Single-celled organisms are, naturally, perfect candidates for single-cell sequencing. Accessing genomic information from individual bacteria, for example, is allowing the team to explore evolutionary processes as the population adapts to antibiotics.
One area where this is incredibly important is in understanding how antimicrobial resistance (AMR) emerges.
To tackle this, Dr. Johana Hernandez and Dr. Matt Bawn worked with the single-cell group, as part of a collaboration between EI and the neighbouring Quadram Institute, to establish experimental and computational tools to sequence the entire genomes of individual Salmonella. They used this data to extract mutational signatures associated with adaptation to antibiotics and were able to build a ‘family tree’ of the bacterial population as it evolved.
Bawn, a Postdoctoral Scientist at EI and the Quadram Institute, says: “This is giving us an unprecedented snapshot of how AMR can emerge.
“Although we profiled just a few hundred bacteria, we saw several sub-populations - including some which had already acquired one or two mutations known to enable resistance.
“This has really changed how we’ll approach these questions in future, and we’re now looking at ways to profile thousands - or hundreds of thousands - of bacteria in a single experiment.”

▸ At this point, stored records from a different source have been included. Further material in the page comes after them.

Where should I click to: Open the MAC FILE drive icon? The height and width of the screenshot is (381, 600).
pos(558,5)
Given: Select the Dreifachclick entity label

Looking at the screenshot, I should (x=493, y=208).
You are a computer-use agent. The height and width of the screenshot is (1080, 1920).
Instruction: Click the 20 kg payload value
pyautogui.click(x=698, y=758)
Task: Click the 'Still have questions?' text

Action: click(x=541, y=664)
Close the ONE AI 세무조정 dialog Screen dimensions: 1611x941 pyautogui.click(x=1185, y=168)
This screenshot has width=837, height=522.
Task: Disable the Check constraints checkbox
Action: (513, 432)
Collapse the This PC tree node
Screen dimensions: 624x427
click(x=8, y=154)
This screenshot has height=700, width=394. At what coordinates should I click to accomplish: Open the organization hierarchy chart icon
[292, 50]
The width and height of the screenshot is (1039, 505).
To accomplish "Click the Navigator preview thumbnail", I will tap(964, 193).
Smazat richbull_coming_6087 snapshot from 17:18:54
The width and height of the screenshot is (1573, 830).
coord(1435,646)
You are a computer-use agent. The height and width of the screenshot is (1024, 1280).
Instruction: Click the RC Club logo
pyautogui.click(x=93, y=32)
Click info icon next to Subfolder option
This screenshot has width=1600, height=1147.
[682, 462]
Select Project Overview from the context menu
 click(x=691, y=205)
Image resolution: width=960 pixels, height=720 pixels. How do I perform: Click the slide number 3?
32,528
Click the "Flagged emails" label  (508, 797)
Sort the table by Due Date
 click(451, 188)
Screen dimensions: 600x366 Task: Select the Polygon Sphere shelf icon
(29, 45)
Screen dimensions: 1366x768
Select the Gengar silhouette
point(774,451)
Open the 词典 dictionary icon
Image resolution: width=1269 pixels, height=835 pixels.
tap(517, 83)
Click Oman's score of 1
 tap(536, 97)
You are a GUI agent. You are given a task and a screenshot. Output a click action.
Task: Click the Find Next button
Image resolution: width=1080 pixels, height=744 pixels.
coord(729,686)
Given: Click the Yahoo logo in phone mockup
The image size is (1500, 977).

Beyond this, methods developed in the lab have been adapted to study biodiversity at single-cell resolution.
Protists are single-celled organisms which are neither plant, animal or fungus, yet they make up a huge proportion of Earth’s biomass and biodiversity. As part of the Darwin Tree of Life project, EI has used parallel Genome and Transcriptome sequencing - or G&T-seq - from the same single cell to profile the DNA and RNA of individual protists.
“The ability to unlock this kind of information from single protists - using methods originally developed with cancer biology in mind - enables us to explore their diversity in a whole new way,” explains Professor Neil Hall, Director of EI and one of the scientists leading the Darwin Tree of Life project.
“We can start to think about generating annotated reference genomes from individuals within a population. This will give us a unique insight into the complexity of protist communities and protist functional genomics.”